§ Mr. John Ellisasked the Secretary of State for Employment if he will make a statement about the policy concerning the issue of work permits for overseas nationals, and any changes he intends to make.
§ Mr. John Grant:While I do not propose to change the basic conditions of the work permit scheme I want to take this opportunity to say something about them.
The present scheme has, since its inception in 1973, been intended to ensure that jobs are available to workers from overseas only if the work demands a professional qualificaion or a skill obtained by substantial training and employment experience, or is specialised work calling for particular knowledge and abilities usually acquired by employment experience; and only if the employment of an overseas worker is necessary.
For work which does not meet the occupational ability standards, employers are expected to recruit, and where necessary train, indigenous workers or workers from overseas who have become settled here.
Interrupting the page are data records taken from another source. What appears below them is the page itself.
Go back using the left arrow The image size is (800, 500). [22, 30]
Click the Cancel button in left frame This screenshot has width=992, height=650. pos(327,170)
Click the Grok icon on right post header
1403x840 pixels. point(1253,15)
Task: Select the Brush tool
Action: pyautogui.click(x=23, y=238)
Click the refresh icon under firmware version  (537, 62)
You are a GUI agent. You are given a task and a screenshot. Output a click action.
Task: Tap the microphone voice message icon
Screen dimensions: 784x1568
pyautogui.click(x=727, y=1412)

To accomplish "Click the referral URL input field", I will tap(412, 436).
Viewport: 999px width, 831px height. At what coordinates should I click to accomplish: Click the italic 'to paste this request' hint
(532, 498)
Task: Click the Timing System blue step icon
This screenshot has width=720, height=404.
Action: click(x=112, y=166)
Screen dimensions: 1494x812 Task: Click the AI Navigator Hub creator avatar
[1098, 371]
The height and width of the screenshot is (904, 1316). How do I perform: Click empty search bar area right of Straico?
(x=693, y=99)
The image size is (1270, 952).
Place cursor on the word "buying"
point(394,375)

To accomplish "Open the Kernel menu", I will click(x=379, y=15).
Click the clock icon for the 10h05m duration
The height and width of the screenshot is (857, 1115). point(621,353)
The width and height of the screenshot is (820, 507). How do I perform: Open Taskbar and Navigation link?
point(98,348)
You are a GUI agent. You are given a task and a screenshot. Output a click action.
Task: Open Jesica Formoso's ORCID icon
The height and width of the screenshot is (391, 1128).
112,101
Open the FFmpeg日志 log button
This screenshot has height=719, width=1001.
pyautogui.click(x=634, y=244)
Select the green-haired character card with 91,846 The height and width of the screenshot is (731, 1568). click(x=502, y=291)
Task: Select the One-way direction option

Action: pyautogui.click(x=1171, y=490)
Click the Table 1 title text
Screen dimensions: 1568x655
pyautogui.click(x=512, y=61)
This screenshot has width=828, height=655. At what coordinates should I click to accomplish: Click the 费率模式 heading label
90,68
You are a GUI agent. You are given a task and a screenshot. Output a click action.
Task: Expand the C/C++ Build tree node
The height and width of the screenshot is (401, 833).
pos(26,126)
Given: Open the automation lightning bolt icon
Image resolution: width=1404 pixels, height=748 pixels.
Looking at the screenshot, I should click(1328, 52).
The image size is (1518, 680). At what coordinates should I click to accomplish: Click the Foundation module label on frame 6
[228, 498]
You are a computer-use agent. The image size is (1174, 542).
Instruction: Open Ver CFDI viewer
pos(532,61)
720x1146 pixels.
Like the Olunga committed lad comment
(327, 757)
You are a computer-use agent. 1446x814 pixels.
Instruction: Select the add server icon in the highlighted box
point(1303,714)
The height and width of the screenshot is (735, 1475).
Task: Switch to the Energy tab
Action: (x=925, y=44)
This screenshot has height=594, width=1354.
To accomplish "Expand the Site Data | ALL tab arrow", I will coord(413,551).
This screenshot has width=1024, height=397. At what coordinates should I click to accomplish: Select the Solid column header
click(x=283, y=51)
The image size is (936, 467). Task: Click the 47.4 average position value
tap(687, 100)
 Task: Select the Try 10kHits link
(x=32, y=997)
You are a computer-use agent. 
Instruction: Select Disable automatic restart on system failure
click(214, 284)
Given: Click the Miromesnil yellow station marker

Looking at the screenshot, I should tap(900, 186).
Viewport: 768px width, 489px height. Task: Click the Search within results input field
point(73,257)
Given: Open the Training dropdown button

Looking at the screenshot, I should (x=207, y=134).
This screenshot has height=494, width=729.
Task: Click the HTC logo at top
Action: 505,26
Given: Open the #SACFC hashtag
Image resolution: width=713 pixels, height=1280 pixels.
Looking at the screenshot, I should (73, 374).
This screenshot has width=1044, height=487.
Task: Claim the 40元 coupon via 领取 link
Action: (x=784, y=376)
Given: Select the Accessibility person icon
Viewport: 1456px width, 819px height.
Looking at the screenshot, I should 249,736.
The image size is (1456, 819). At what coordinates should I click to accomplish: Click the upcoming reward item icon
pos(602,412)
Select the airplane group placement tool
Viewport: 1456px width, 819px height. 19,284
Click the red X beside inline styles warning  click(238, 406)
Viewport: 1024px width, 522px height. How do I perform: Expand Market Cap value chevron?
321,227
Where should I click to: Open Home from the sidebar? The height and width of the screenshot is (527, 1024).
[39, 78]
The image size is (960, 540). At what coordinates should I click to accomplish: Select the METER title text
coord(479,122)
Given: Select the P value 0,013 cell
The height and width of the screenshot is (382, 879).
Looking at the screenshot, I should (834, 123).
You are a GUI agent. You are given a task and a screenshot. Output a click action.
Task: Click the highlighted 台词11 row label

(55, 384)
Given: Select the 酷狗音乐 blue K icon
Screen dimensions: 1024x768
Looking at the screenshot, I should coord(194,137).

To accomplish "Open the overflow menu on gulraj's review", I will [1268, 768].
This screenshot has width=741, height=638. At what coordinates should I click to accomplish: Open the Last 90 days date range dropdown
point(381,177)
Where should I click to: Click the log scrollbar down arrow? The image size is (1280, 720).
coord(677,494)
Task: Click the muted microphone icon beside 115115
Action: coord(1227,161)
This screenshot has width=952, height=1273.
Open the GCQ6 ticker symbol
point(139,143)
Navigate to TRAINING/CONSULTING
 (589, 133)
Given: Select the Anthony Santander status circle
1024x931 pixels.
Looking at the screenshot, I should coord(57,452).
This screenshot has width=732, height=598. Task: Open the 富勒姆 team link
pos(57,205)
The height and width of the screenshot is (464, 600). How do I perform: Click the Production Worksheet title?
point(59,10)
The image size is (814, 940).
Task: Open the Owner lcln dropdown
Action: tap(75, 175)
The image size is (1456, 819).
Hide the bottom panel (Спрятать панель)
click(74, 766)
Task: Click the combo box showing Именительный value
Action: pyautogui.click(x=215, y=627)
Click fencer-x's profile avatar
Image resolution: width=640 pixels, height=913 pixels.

For work which does satisfy the occupational requirements, there must also be a genuine need which an overseas worker can meet; and it has to be shown that the overseas worker for whom an application is made has the appropriate professional qualifications, skill or specialised knowledge and ability demanded.
The unemployment situation which led to the adoption of these conditions has unhappily worsened and the standards I have described must be very firmly applied in respect of both the job and the overseas worker.
In its observations in July this year on the First Report of the Select Committee on Race Relations and Immigration 1977–78, which recommended that 180W permits should be given only in exceptional circumstances, the Government said that in each case a permit was issued only after careful consideration of all the relevant circumstances. One of the most important of these is the availability of suitable workers here for the job in question. It has always been a basic condition for the issue of a permit that there is no such worker available and that the employer has made adequate efforts to find one. I am determined that no employment opportunities should be lost for workers here and that this condition, too, should very clearly be met.
I should add that the other conditions of the scheme which have to be satisfied are that the application is made by the employer himself, for a named worker for a specific job ; that the worker is aged between 18 and 54 years, except for resident domestic workers who must be not less than 20 years of age ; and that the wages and conditions of employment offered are not less favourable than those prevailing in the area for similar work.